Thank you for sharing your progress with this algorithm.
I hadn’t come across this before. I checked in with ChatGPT and it does sound promising.
Would you mind sharing a bit more about what you’ve learned from using the CMA-ES method?
That’s such an important point — and not just for genetic algorithms, but for optimization in general. Whether we’re using a spreadsheet, a GA, random forest, or XGBoost, we’re ultimately trying to find an optimum — ideally a global one.
Most of the ML algorithms at P123 rely on some variant of gradient descent to get there. But why stop there, as you point out?

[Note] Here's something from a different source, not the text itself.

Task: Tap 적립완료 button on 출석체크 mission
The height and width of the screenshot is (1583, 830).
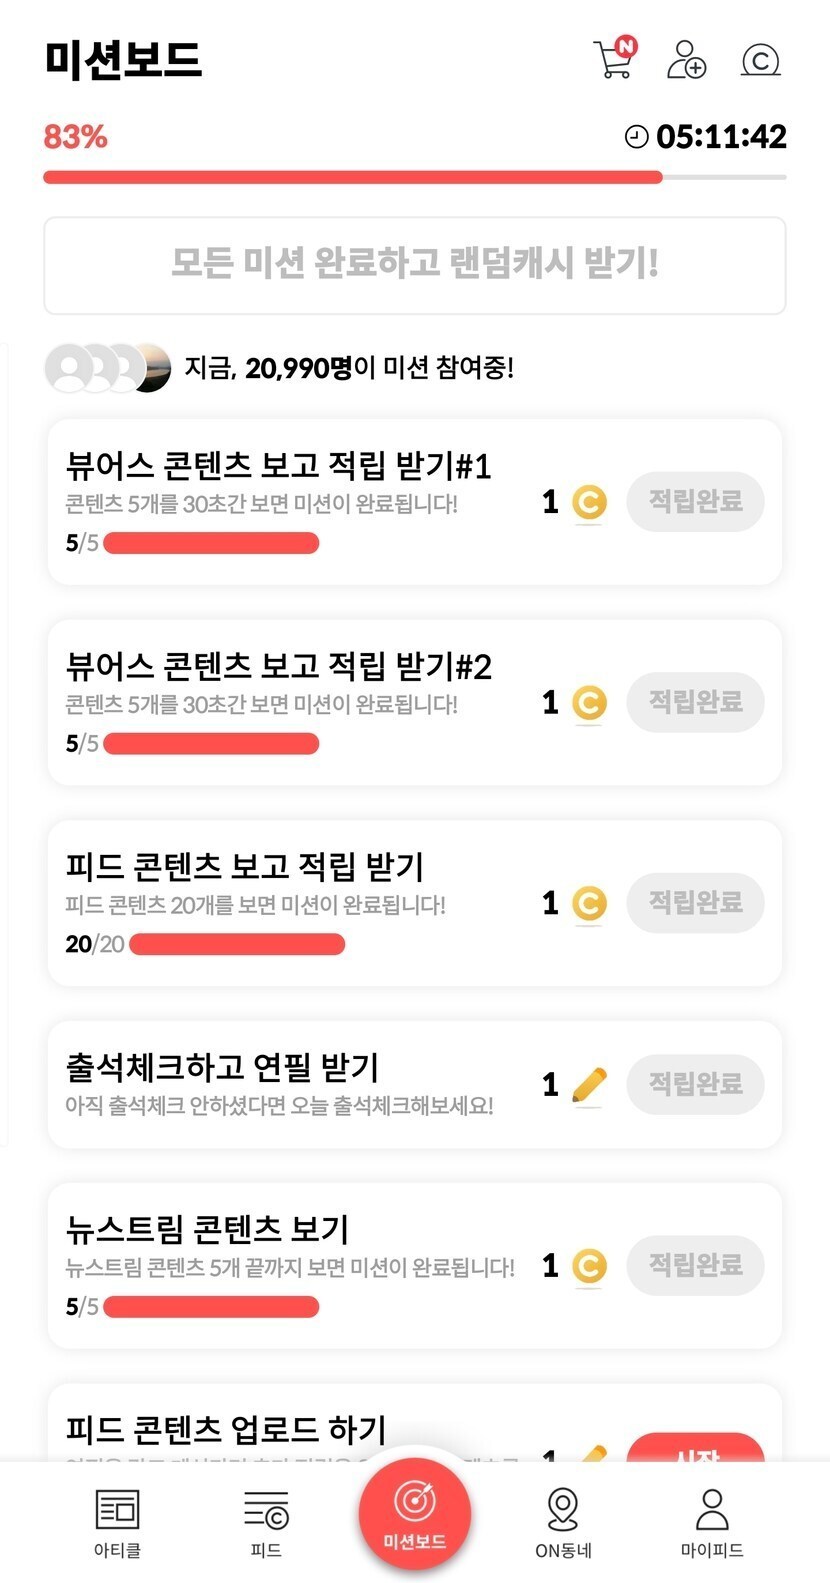Action: [x=695, y=1084]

Out of curiosity: what metric are you using to evaluate fitness?
I recently shared some thoughts on the limitations of R² and MSE, especially when the true goal is ranking stocks:
For ML Feature Selection, Can a Larger MSE Actually Mean a Better Model?
That post didn’t generate much discussion, but I think it’s relevant here. I doubt you’re using R² or MSE — and that might be part of why your results are working so well.
Also, if anyone happens to know — I’d be curious what metric P123’s grid search is currently using. R² seems like the default, but I haven’t seen this explicitly confirmed.
Whatever Wycliffes is using might offer some useful guidance for future improvements to the AI/ML module.
Very advanced stuff — thanks again for sharing it.